本ドキュメントでは、Flow Tracing の基本的な使い方を紹介します。
Flow Tracing のデモ
Flow Tracing を開く方法
Flow Tracing は Flow Designer 配下のツールなので、まずは Flow Designer で Flow を開きます。
1) WxCC 管理画面の Routing Strategy をクリック

2) Flows というメニューをクリック

3) 新規のフロー(New)を作成するか、既存のフローを選択して開きます。
※ この例では、既存のフローを開きます

4) フローが開いてある画面にて左下にある「Debug」をクリックしますと、Flow Tracing モードに切り替わります。

5) Flow Tracing モード画面の下半分では、本フローが最後に実行された 100 コール(Interactions)のリストが表示されます。
Time Stamp: フローが実行された時刻
Interaction ID: 各コールに付くユニークな ID 番号
Entry Point: フローを実行した Entry Point
Last Executed Activity: フローの中で最後に実行された Activity 名

6) Interaction リストの一番上にある行(Time Stamp が「04/13/2023 13:56:37」)をクリックしますと、そのコールが通った流れが青い線でハイライトされます。このコールは何となく左から右の方へ進んでいることがわかりますが、具体的な詳細は下の枠にあります。

Flow Tracing で確認できる Activity の詳細
NewPhoneContact という Activity から確認できる詳細:
- ANI: セキュリティのため ***** としてマスキングされています
- DNIS: 発信先番号(Webex Contact Center の着信番号)

Menu という Activity から確認できる詳細:
- OptionEntered: IVR メニューで入力された DTMF 番号(1桁)

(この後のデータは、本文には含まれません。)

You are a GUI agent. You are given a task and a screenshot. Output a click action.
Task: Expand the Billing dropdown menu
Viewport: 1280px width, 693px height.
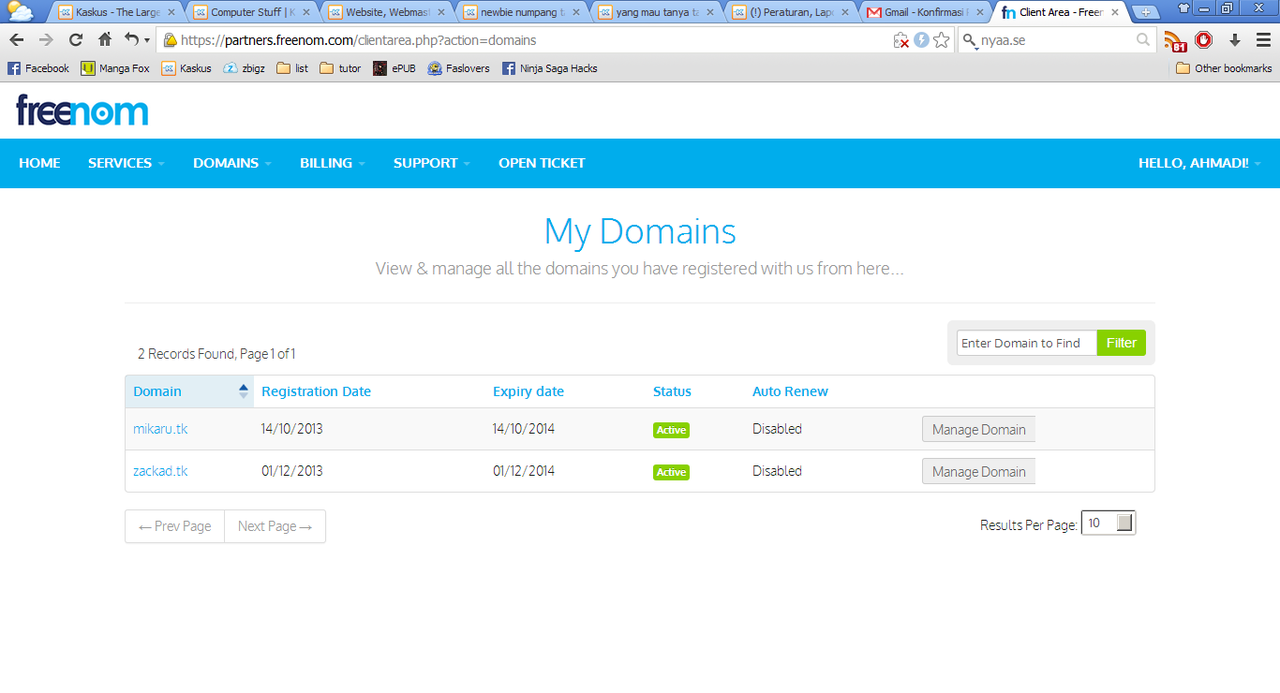[332, 163]
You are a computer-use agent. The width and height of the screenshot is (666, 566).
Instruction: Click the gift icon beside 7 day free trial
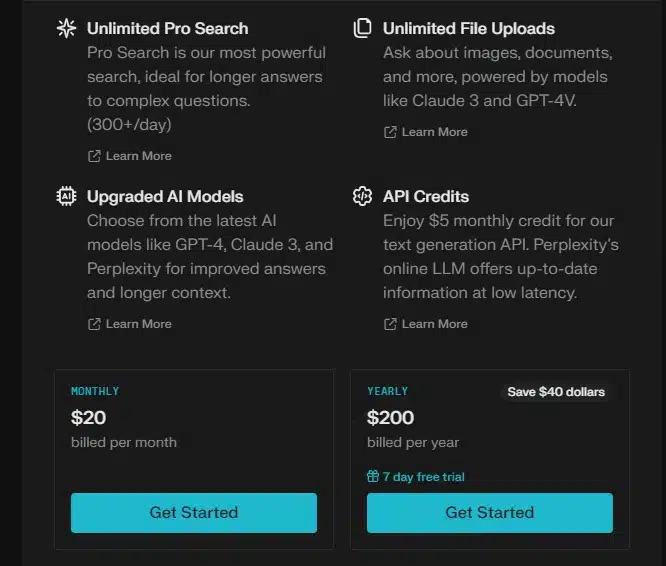point(373,476)

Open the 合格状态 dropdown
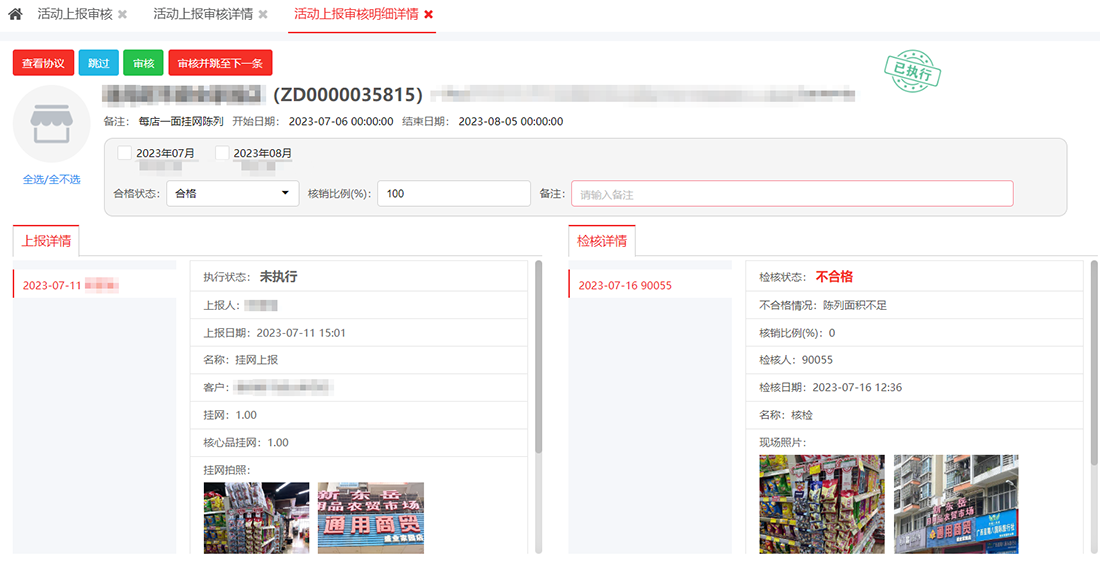tap(232, 194)
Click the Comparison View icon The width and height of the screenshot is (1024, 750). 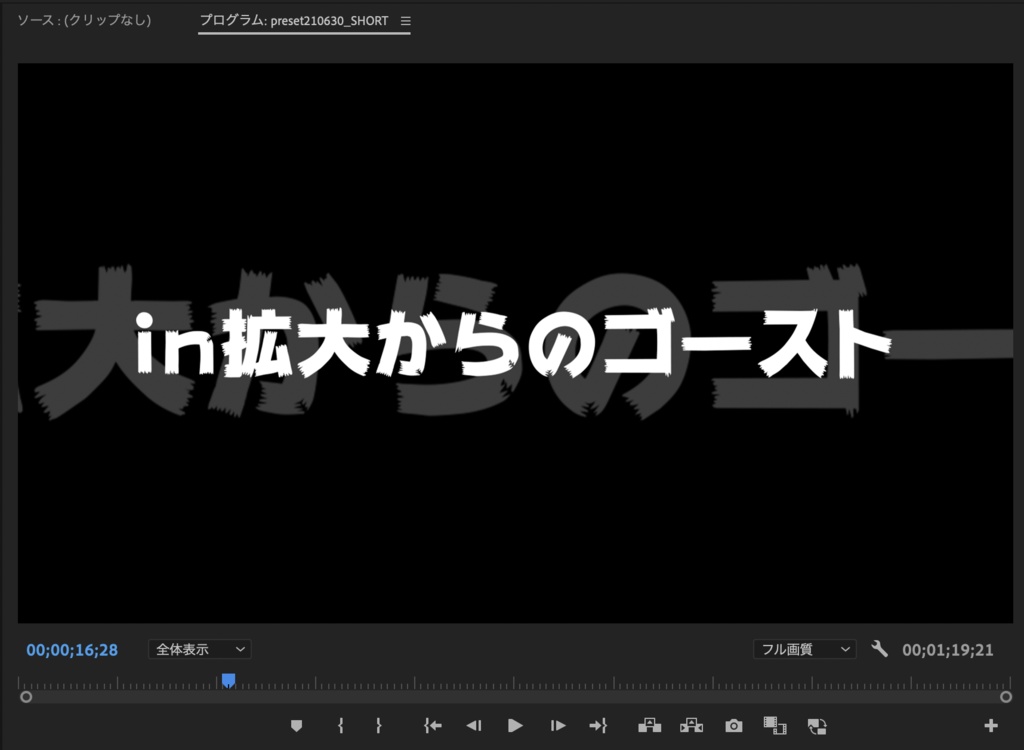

Collect Digits という Activity から確認できる詳細:
- Encrypted Activity Output: IVR メニューで入力された DTMF 番号(2桁以上)ですが、セキュリティのため ***** としてマスキングされています

Queue Contact という Activity から確認できる詳細:
- 該当する Queue で利用されているスキルの詳細
- 該当する Queue の ID 番号

Advanced Queue Info という Activity から確認できる詳細:
- Advanced Queue Info の Activity が取得できた Queue 情報

Set Variable という Activity から確認できる詳細:
- Set Variable の Activity で保存された変数とその値

Play Message という Activity から確認できる詳細:
- prompts: この Activity で再生された音声ファイル(この例のように、TTS を利用した場合、こちらが空白となります)
- promptsTts: この Activity で TTS を利用した場合の、再生された音声ファイルと TTS の文字列
- その他:TTS の設定(Google Connector の ID、Speaking Rate など)

Condition という Activity から確認できる詳細:
- Expression: Condition の Activity で利用されている if ロジック
※ if の True / False 結果が出ませんが、上半分の枠で表示されているフローの青い線を見ることで、True のパスを通っているか、False のパスを通っているか、確認できます

ContactEnded という Event から確認できる詳細:
- PhoneContactEnded の Activity なので、WxCC から見ると、相手端末がコールを切断したと判断できます

※ ContactEnded の代わりに AgentAnswered や AgentDisconnected という Event が表示される可能性があります。今回の例では、Agent に転送される前に、Queue で待っている間に相手端末がコールを切断しているため、 AgentAnswered や AgentDisconnected の Event が実行されていません。